Exercices:
A. Répondez à ces questions sur le passage consacré aux primaires démocrates :
(i) Quelle capacité le passage attribue-t-il aux primaires ?
(ii) Qui souhaite que les superdélégués fassent leur choix dès la fin des primaires du mois de juin ?
(iii) Quel événement du mois d'août les superdélégués ne devraient-ils pas attendre ?
B. Reprenez le passage sur les primaires démocrates à la suite de sa dernière phrase.

--- Passage extrait ---

Pour résumer, le dilemme est aussi là pour les Démocrates. Les primaires ont une très forte capacité de mobilisation autour des deux prétendants démocrates. C’est incontestablement un plus. Par contre, comme toi, ils craignent les dégâts colatéraux des attaques croisées des deux candidats. D’où probablement la volonté d’Howard Dean que les superdélégués fassent leur choix dès la fin des primaires du mois de juin et n’attendent pas la convention du mois d’août. Ceci pour se mettre en ordre de combat dès le début de l’été derrière le candidat ainsi désigné. Mais je doute qu’il y arrive.

--- Données enregistrées ---

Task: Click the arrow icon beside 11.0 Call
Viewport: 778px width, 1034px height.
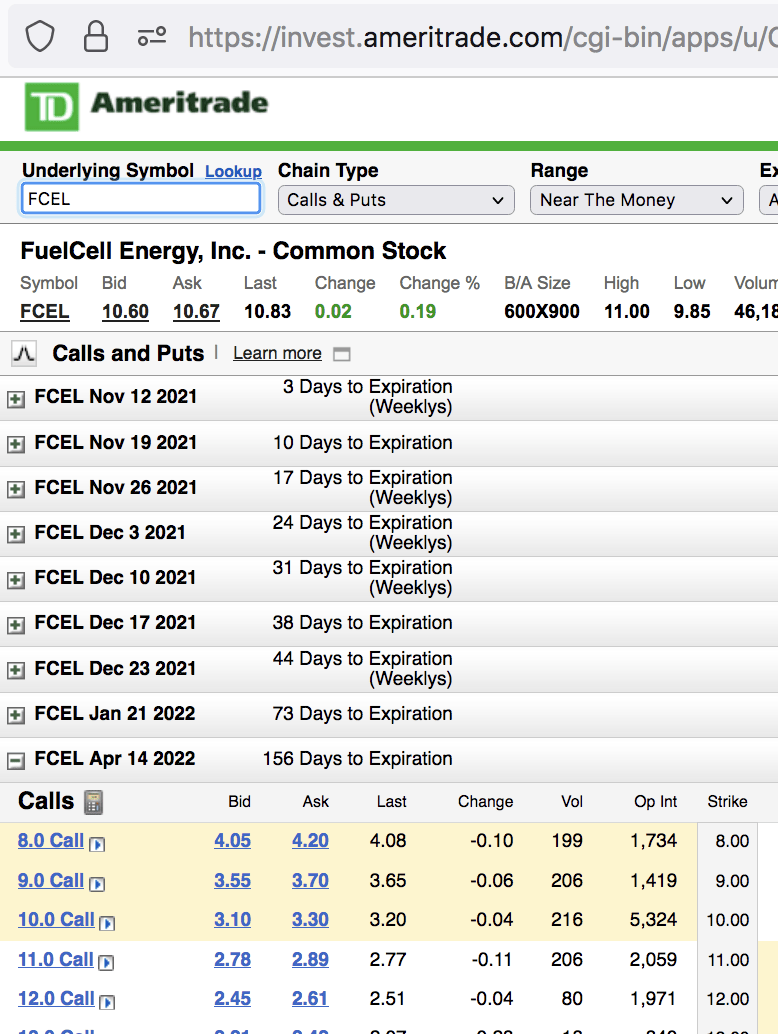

---

Réponses finales:
A.
(i) Une très forte capacité de mobilisation autour des deux prétendants démocrates.
(ii) Howard Dean.
(iii) La convention.

B.
Pour moi, le principal problème des démocrates résident plutôt dans le fait qu’idéalement le ticket devrait être composé des deux derniers prétendants, car chacun d’eux entraîne derrière lui des catégories d’électeurs-clés pour la générale et aucun des deux ne pourra, une fois désigné, «récupéré» la catégorie-clé de l’autre. Or, plus la campagne avance, plus se sera difficile. D’autant qu’à mon avis, ce scénario ne serait envisageable qu’avec Hillary Clinton en première sur le ticket (du fait probablement de son orgueil et que son mari a déjà été président: elle n’a aucune raison de vouloir être encore derrière…), mais comme Barack Obama aura le plus de délégués élus (≠ les superdélégués) et que probablement il gardera l’avantage sur le nombre d’électeurs ayant voté pour lui durant les primaires.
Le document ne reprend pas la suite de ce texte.